Dataset entries
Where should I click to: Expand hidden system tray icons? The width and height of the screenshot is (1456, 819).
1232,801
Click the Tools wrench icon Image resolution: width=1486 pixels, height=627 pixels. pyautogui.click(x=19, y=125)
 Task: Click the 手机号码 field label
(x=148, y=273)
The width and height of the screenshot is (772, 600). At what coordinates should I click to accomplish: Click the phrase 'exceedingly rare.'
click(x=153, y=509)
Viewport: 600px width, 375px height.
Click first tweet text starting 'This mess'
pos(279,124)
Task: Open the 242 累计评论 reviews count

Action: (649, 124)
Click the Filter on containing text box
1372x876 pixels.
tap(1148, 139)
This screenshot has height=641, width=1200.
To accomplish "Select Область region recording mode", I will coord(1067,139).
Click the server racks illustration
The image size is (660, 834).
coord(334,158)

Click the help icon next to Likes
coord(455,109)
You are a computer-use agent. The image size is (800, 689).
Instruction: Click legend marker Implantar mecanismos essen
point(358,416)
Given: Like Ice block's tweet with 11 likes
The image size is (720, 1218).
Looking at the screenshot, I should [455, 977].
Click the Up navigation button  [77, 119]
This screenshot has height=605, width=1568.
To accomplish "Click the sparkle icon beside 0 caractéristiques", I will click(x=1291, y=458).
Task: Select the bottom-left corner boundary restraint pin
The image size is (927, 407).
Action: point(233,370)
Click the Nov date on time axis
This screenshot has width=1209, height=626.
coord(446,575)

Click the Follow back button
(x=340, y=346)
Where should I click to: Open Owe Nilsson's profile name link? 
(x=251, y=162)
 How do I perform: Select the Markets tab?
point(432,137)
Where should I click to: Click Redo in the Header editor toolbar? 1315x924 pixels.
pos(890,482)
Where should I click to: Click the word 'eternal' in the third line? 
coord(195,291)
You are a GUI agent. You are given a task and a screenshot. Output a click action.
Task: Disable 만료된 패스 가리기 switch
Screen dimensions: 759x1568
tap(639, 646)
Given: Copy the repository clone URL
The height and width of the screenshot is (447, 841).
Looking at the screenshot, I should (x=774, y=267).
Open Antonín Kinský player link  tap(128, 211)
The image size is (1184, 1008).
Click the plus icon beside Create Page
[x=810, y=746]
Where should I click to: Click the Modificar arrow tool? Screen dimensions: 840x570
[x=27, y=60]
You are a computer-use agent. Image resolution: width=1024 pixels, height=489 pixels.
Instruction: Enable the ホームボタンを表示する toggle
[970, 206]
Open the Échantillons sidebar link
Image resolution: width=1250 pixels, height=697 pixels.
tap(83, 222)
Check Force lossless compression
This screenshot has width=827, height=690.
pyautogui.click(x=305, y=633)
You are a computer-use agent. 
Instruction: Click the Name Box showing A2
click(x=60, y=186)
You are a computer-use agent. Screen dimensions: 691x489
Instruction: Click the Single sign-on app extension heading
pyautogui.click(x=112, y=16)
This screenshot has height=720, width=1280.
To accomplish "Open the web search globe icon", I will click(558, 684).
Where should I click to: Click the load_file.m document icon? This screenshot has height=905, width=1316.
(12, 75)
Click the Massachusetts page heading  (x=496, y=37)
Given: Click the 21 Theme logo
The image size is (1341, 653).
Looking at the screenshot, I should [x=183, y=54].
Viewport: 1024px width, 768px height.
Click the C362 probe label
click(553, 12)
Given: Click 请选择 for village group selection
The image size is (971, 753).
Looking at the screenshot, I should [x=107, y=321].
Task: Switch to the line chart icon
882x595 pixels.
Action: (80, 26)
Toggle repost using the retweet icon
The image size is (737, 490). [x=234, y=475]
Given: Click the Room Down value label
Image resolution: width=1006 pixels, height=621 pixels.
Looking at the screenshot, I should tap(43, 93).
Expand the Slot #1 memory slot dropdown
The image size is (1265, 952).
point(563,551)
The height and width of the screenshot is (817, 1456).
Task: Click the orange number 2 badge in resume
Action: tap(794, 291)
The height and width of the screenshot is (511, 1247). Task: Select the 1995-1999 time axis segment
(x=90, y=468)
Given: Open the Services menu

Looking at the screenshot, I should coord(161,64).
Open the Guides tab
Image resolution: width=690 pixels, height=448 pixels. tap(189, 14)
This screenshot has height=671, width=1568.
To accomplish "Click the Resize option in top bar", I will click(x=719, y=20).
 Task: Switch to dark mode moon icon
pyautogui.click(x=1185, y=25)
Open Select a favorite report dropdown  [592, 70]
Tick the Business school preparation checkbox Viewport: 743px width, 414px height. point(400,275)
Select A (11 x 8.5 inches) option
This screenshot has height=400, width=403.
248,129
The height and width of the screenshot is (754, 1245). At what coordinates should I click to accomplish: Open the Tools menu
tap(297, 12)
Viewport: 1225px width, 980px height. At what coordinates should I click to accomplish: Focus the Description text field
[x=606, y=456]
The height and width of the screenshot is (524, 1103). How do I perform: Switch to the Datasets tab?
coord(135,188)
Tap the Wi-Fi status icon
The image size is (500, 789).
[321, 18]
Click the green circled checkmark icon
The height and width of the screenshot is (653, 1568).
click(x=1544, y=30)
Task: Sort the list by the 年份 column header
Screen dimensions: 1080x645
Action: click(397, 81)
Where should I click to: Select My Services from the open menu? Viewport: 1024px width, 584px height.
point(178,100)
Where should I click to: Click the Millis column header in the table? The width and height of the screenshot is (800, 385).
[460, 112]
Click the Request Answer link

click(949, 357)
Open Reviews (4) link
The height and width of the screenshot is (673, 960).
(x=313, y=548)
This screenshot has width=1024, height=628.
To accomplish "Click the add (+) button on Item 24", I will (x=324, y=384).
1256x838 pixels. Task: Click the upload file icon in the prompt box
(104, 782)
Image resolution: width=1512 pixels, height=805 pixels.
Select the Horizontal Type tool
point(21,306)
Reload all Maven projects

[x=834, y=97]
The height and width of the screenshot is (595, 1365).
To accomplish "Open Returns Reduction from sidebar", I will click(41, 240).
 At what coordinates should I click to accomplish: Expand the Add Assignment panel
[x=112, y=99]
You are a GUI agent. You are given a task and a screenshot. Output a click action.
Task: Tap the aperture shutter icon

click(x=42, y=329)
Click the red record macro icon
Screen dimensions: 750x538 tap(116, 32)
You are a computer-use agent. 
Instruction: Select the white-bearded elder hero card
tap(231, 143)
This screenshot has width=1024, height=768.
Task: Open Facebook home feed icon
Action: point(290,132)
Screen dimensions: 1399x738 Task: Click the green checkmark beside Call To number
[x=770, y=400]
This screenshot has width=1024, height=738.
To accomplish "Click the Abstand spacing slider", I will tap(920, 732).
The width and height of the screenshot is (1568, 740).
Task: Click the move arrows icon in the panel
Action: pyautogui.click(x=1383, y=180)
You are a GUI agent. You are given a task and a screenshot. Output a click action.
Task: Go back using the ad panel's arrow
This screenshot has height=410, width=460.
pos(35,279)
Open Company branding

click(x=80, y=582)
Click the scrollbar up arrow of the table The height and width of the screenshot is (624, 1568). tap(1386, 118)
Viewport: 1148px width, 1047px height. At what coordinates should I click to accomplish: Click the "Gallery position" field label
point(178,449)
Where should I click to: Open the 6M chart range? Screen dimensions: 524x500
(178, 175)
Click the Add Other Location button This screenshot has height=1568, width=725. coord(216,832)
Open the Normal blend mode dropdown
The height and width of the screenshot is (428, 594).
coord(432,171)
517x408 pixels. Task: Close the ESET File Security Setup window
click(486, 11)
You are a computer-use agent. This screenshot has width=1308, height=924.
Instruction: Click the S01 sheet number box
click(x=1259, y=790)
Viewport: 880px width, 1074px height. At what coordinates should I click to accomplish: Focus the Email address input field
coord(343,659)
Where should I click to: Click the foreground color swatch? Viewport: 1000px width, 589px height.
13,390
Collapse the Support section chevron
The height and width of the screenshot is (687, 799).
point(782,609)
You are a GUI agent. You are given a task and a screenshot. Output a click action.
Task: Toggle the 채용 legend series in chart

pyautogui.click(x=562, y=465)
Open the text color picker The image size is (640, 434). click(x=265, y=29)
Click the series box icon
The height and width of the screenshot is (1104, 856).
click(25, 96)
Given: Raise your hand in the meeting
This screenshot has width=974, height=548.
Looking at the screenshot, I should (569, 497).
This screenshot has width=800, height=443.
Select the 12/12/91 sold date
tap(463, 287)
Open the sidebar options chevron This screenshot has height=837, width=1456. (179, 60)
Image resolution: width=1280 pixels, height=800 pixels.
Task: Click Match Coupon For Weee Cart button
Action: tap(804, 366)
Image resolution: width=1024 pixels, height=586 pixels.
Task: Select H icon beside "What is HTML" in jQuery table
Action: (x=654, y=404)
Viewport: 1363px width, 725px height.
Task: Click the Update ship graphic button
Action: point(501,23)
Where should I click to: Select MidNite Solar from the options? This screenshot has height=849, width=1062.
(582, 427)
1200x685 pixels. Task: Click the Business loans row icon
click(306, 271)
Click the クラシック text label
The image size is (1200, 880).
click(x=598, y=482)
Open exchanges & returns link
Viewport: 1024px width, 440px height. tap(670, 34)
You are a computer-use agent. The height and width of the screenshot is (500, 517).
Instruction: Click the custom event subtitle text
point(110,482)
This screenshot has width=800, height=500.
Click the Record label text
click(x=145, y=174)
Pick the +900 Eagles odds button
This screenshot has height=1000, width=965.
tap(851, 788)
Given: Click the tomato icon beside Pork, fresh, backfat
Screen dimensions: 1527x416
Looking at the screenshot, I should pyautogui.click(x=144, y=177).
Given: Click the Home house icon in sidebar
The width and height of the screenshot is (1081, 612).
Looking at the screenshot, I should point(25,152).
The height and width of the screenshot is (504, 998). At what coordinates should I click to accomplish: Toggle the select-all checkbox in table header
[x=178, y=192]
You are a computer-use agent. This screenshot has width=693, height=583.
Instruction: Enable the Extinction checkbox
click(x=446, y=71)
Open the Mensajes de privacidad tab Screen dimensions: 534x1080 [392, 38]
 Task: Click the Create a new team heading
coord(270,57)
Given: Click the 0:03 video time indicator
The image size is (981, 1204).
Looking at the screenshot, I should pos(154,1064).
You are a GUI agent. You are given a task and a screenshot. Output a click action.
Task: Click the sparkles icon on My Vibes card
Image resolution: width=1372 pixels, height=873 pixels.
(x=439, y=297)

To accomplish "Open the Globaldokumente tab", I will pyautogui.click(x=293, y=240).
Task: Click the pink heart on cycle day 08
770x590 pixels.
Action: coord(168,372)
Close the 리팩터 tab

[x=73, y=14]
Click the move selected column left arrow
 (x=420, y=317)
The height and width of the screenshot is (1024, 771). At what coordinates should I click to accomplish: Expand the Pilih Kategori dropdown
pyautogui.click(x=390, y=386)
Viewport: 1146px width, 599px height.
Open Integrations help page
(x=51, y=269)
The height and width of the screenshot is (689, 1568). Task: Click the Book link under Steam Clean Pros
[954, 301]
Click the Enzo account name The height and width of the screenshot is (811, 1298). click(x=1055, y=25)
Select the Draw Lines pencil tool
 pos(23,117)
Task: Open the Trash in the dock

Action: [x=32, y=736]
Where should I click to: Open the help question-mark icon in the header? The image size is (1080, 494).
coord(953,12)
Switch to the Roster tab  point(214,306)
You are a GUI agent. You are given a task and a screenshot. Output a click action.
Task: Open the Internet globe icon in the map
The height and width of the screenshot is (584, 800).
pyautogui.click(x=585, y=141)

The problem. For the string "globe", tally the lines above that contain it and give only the figure.

Written response. 2